Vivo só, num quarto andar da Rua Belgrano. Faz alguns meses, ao
entardecer ouvi uma batida na porta. Abri e entrou um desconhecido.
Era um homem alto, de traços mal conformados. Talvez minha miopia
os visse assim. Todo seu aspecto era de uma pobreza decente. Estava
de cinza e trazia uma valise cinza na mão. Logo senti que era
estrangeiro.
A princípio achei-o velho; logo percebi que seu escasso cabelo
ruivo, quase branco, à maneira escandinava, me havia enganado. No
decorrer de nossa conversa, que não duraria uma hora, soube que
procedia das Orcadas.
Apontei-lhe uma cadeira. O homem demorou um pouco a falar.
Exalava melancolia, como eu agora.
- Vendo bíblias - disse.
Não sem pedantismo respondi-lhe:
- Nesta casa há algumas bíblias inglesas, inclusive a primeira,
a de John Wiclif. Tenho também a de Cipriano de Valera, a de
Lutero, que literariamente é a pior, e um exemplar latino da
Vulgata. Como o senhor vê, não são precisamente bíblias o que me
falta.
Ao fim de um silêncio respondeu:
- Não vendo apenas bíblias. Posso mostrar-lhe um livro sagrado
que talvez lhe interesse. Eu o adquiri nos confins de Bikanir.
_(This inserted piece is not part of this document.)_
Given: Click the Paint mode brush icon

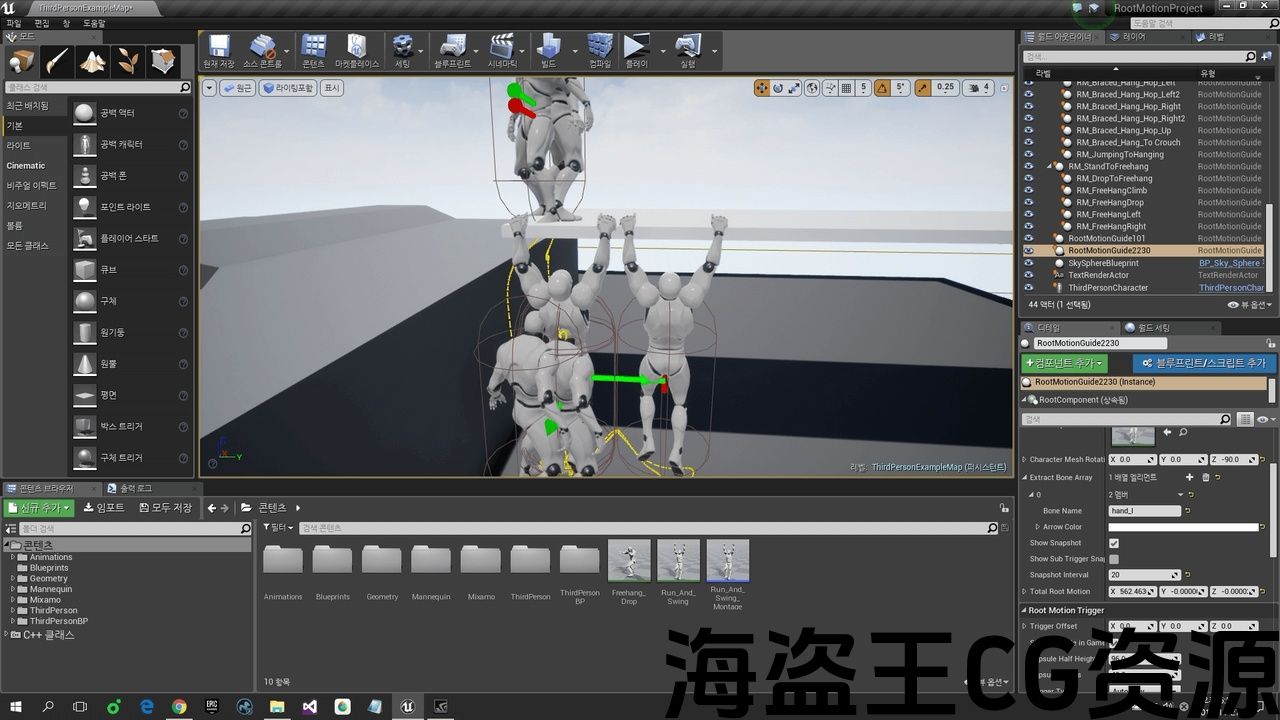Looking at the screenshot, I should coord(57,62).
Abriu a valise e o deixou sobre a mesa. Era um volume em oitavo,
encadernado em pano. Sem dúvida, havia passado por muitas mãos.
Examinei-o; seu peso inusitado me surpreendeu. Na lombada dizia
Hali Writ e, abaixo, Bombay.
- Será do século dezenove - observei.
- Não sei. Não soube nunca - foi a resposta.
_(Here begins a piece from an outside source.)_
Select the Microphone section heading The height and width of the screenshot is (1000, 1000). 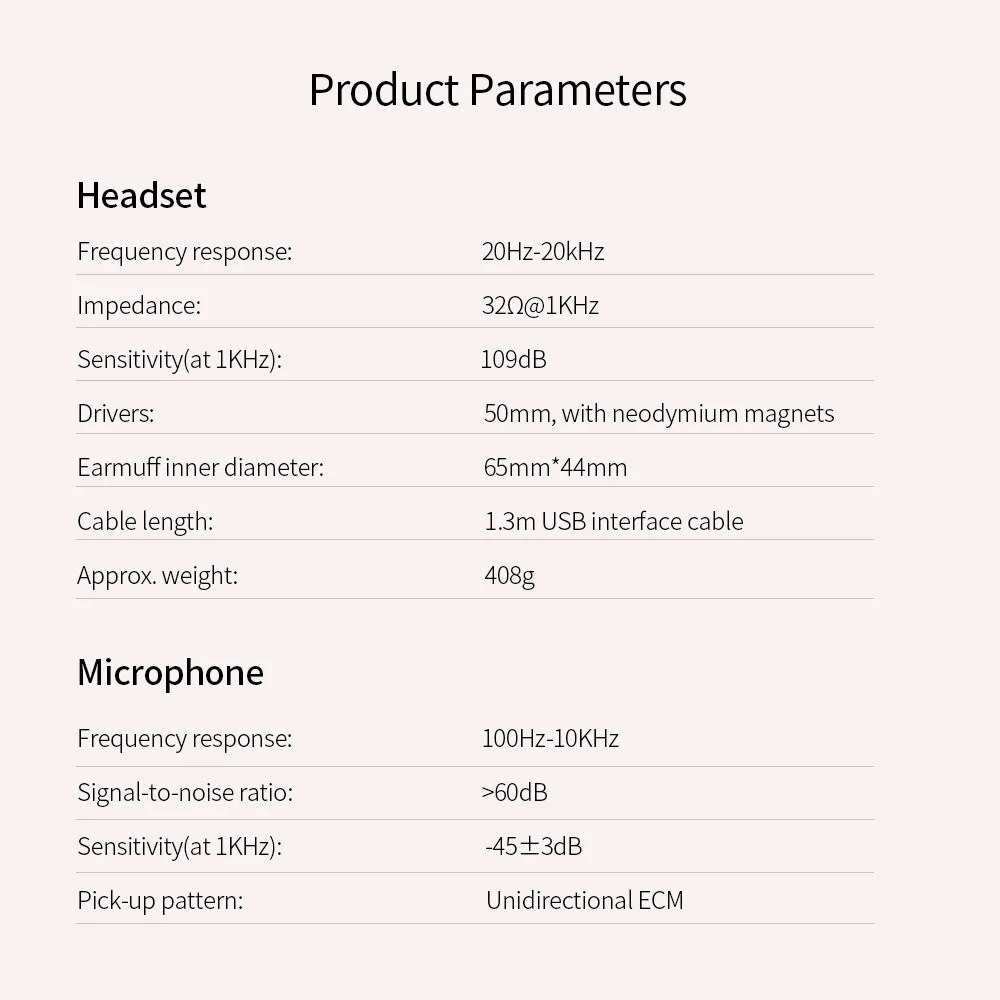[170, 673]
Abri-o ao acaso. Os caracteres me eram estranhos. As páginas,
que me pareceram gastas e de pobre tipografia, estavam impressas em
duas colunas, como uma bíblia. O texto era apertado e estava
ordenado em versículos. No ângulo superior das páginas, havia
cifras arábicas. Chamou-me a atenção que a página par levasse o
número (digamos) 40.514 e a ímpar, a seguinte, 999. Virei-a; o
dorso estava numerado com outra cifra. Trazia uma pequena
ilustração, como é de uso nos dicionários: uma âncora desenhada à
pena, como pela desajeitada mão de um menino.
Foi então que o desconhecido disse:
- Olhe-a bem. Já não a verá nunca mais.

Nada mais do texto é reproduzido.